━━━ Input data

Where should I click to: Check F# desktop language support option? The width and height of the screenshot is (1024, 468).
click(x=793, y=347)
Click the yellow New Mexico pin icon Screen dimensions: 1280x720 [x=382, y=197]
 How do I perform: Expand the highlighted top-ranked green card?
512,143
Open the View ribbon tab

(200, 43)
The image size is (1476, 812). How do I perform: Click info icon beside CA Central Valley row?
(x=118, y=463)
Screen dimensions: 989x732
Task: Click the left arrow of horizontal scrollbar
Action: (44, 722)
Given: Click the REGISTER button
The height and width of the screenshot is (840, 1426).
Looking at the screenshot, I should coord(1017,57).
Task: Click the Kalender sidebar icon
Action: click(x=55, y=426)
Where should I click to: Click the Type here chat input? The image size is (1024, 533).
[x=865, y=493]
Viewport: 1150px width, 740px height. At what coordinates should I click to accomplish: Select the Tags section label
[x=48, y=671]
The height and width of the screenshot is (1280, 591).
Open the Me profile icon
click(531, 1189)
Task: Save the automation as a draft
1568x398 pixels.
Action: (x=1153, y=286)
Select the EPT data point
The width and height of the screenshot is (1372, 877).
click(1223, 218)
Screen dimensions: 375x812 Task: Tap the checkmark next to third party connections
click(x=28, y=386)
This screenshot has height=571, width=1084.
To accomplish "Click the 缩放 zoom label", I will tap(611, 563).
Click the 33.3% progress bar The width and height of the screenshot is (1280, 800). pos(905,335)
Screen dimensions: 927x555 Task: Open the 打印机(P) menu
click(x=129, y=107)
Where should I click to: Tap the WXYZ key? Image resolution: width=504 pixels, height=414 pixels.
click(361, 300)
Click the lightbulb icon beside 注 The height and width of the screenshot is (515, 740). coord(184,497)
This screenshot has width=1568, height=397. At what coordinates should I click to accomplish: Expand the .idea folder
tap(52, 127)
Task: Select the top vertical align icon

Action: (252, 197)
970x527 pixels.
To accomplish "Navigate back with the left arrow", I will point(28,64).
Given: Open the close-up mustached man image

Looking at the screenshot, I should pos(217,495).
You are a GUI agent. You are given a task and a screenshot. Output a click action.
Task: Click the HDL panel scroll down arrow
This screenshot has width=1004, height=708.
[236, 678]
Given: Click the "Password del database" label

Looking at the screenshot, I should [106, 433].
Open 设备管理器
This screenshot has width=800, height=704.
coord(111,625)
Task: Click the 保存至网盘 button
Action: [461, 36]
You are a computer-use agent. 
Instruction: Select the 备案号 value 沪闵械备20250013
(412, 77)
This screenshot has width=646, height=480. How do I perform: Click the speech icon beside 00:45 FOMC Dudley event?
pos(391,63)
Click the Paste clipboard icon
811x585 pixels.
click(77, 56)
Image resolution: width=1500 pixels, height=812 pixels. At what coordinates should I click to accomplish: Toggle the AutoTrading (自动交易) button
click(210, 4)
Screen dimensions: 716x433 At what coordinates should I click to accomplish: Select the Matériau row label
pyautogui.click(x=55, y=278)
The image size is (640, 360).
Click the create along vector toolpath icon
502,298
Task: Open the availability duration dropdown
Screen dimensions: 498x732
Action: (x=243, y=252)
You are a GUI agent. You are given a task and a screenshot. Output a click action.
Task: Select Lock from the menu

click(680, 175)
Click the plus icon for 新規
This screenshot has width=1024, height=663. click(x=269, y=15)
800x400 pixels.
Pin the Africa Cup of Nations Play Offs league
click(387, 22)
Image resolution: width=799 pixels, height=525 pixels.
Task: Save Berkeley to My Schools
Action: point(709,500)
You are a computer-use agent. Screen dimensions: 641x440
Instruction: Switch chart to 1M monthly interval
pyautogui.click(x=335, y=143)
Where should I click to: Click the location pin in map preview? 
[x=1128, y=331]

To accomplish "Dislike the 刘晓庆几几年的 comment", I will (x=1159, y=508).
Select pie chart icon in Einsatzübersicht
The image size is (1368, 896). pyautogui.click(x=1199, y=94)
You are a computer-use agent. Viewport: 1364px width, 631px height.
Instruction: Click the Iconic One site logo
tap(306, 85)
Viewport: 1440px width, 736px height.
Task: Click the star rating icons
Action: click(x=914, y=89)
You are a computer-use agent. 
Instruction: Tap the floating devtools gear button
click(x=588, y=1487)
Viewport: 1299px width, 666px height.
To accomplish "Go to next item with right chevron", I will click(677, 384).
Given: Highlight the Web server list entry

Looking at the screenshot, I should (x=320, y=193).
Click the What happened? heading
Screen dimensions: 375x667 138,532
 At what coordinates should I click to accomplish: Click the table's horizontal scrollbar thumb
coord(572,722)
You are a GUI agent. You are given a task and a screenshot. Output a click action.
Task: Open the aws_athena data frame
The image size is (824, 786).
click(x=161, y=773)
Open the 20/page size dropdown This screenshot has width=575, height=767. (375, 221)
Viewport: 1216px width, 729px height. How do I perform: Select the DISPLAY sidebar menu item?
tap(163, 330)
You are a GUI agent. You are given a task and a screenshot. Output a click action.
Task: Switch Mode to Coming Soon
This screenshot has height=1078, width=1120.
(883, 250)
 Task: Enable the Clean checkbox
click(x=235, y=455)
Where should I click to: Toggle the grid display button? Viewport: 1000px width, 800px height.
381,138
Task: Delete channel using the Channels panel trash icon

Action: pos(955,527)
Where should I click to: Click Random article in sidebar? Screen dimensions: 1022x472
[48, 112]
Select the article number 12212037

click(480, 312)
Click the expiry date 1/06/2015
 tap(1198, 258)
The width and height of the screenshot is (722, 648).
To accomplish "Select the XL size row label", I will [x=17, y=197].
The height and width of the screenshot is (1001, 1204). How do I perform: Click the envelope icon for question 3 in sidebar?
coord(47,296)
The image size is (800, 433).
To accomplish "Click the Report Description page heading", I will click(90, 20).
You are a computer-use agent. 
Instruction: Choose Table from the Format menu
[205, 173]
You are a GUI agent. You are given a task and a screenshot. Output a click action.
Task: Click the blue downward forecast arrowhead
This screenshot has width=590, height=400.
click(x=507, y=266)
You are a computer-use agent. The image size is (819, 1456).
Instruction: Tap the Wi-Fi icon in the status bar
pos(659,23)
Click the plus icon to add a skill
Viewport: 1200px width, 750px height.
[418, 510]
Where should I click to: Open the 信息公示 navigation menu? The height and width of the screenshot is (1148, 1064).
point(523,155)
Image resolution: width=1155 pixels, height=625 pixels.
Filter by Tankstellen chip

━━━━━━

Problem details ▸
Each record is to be repeated exactly.

Exercise result ▸
Where should I click to: Check F# desktop language support option? The width and height of the screenshot is (1024, 468).
click(x=793, y=347)
Click the yellow New Mexico pin icon Screen dimensions: 1280x720 [x=382, y=197]
 How do I perform: Expand the highlighted top-ranked green card?
512,143
Open the View ribbon tab

(200, 43)
The image size is (1476, 812). How do I perform: Click info icon beside CA Central Valley row?
(x=118, y=463)
Screen dimensions: 989x732
Task: Click the left arrow of horizontal scrollbar
Action: (44, 722)
Given: Click the REGISTER button
The height and width of the screenshot is (840, 1426).
Looking at the screenshot, I should coord(1017,57).
Task: Click the Kalender sidebar icon
Action: click(x=55, y=426)
Where should I click to: Click the Type here chat input? The image size is (1024, 533).
[x=865, y=493]
Viewport: 1150px width, 740px height. At what coordinates should I click to accomplish: Select the Tags section label
[x=48, y=671]
The height and width of the screenshot is (1280, 591).
Open the Me profile icon
click(531, 1189)
Task: Save the automation as a draft
1568x398 pixels.
Action: (x=1153, y=286)
Select the EPT data point
The width and height of the screenshot is (1372, 877).
click(1223, 218)
Screen dimensions: 375x812 Task: Tap the checkmark next to third party connections
click(x=28, y=386)
This screenshot has height=571, width=1084.
To accomplish "Click the 缩放 zoom label", I will tap(611, 563).
Click the 33.3% progress bar The width and height of the screenshot is (1280, 800). pos(905,335)
Screen dimensions: 927x555 Task: Open the 打印机(P) menu
click(x=129, y=107)
Where should I click to: Tap the WXYZ key? Image resolution: width=504 pixels, height=414 pixels.
click(361, 300)
Click the lightbulb icon beside 注 The height and width of the screenshot is (515, 740). coord(184,497)
This screenshot has width=1568, height=397. At what coordinates should I click to accomplish: Expand the .idea folder
tap(52, 127)
Task: Select the top vertical align icon

Action: (252, 197)
970x527 pixels.
To accomplish "Navigate back with the left arrow", I will point(28,64).
Given: Open the close-up mustached man image

Looking at the screenshot, I should pos(217,495).
You are a GUI agent. You are given a task and a screenshot. Output a click action.
Task: Click the HDL panel scroll down arrow
This screenshot has width=1004, height=708.
[236, 678]
Given: Click the "Password del database" label

Looking at the screenshot, I should [106, 433].
Open 设备管理器
This screenshot has width=800, height=704.
coord(111,625)
Task: Click the 保存至网盘 button
Action: [461, 36]
You are a computer-use agent. 
Instruction: Select the 备案号 value 沪闵械备20250013
(412, 77)
This screenshot has width=646, height=480. How do I perform: Click the speech icon beside 00:45 FOMC Dudley event?
pos(391,63)
Click the Paste clipboard icon
811x585 pixels.
click(77, 56)
Image resolution: width=1500 pixels, height=812 pixels. At what coordinates should I click to accomplish: Toggle the AutoTrading (自动交易) button
click(210, 4)
Screen dimensions: 716x433 At what coordinates should I click to accomplish: Select the Matériau row label
pyautogui.click(x=55, y=278)
The image size is (640, 360).
Click the create along vector toolpath icon
502,298
Task: Open the availability duration dropdown
Screen dimensions: 498x732
Action: (x=243, y=252)
You are a GUI agent. You are given a task and a screenshot. Output a click action.
Task: Select Lock from the menu

click(680, 175)
Click the plus icon for 新規
This screenshot has width=1024, height=663. click(x=269, y=15)
800x400 pixels.
Pin the Africa Cup of Nations Play Offs league
click(387, 22)
Image resolution: width=799 pixels, height=525 pixels.
Task: Save Berkeley to My Schools
Action: point(709,500)
You are a computer-use agent. Screen dimensions: 641x440
Instruction: Switch chart to 1M monthly interval
pyautogui.click(x=335, y=143)
Where should I click to: Click the location pin in map preview? 
[x=1128, y=331]

To accomplish "Dislike the 刘晓庆几几年的 comment", I will (x=1159, y=508).
Select pie chart icon in Einsatzübersicht
The image size is (1368, 896). pyautogui.click(x=1199, y=94)
You are a computer-use agent. Viewport: 1364px width, 631px height.
Instruction: Click the Iconic One site logo
tap(306, 85)
Viewport: 1440px width, 736px height.
Task: Click the star rating icons
Action: click(x=914, y=89)
You are a computer-use agent. 
Instruction: Tap the floating devtools gear button
click(x=588, y=1487)
Viewport: 1299px width, 666px height.
To accomplish "Go to next item with right chevron", I will click(677, 384).
Given: Highlight the Web server list entry

Looking at the screenshot, I should (x=320, y=193).
Click the What happened? heading
Screen dimensions: 375x667 138,532
 At what coordinates should I click to accomplish: Click the table's horizontal scrollbar thumb
coord(572,722)
You are a GUI agent. You are given a task and a screenshot. Output a click action.
Task: Open the aws_athena data frame
The image size is (824, 786).
click(x=161, y=773)
Open the 20/page size dropdown This screenshot has width=575, height=767. (375, 221)
Viewport: 1216px width, 729px height. How do I perform: Select the DISPLAY sidebar menu item?
tap(163, 330)
You are a GUI agent. You are given a task and a screenshot. Output a click action.
Task: Switch Mode to Coming Soon
This screenshot has height=1078, width=1120.
(883, 250)
 Task: Enable the Clean checkbox
click(x=235, y=455)
Where should I click to: Toggle the grid display button? Viewport: 1000px width, 800px height.
381,138
Task: Delete channel using the Channels panel trash icon

Action: pos(955,527)
Where should I click to: Click Random article in sidebar? Screen dimensions: 1022x472
[48, 112]
Select the article number 12212037

click(480, 312)
Click the expiry date 1/06/2015
 tap(1198, 258)
The width and height of the screenshot is (722, 648).
To accomplish "Select the XL size row label", I will [x=17, y=197].
The height and width of the screenshot is (1001, 1204). How do I perform: Click the envelope icon for question 3 in sidebar?
coord(47,296)
The image size is (800, 433).
To accomplish "Click the Report Description page heading", I will click(90, 20).
You are a computer-use agent. 
Instruction: Choose Table from the Format menu
[205, 173]
You are a GUI agent. You are given a task and a screenshot. Output a click action.
Task: Click the blue downward forecast arrowhead
This screenshot has width=590, height=400.
click(x=507, y=266)
You are a computer-use agent. The image size is (819, 1456).
Instruction: Tap the Wi-Fi icon in the status bar
pos(659,23)
Click the plus icon to add a skill
Viewport: 1200px width, 750px height.
[418, 510]
Where should I click to: Open the 信息公示 navigation menu? The height and width of the screenshot is (1148, 1064).
point(523,155)
Image resolution: width=1155 pixels, height=625 pixels.
Filter by Tankstellen chip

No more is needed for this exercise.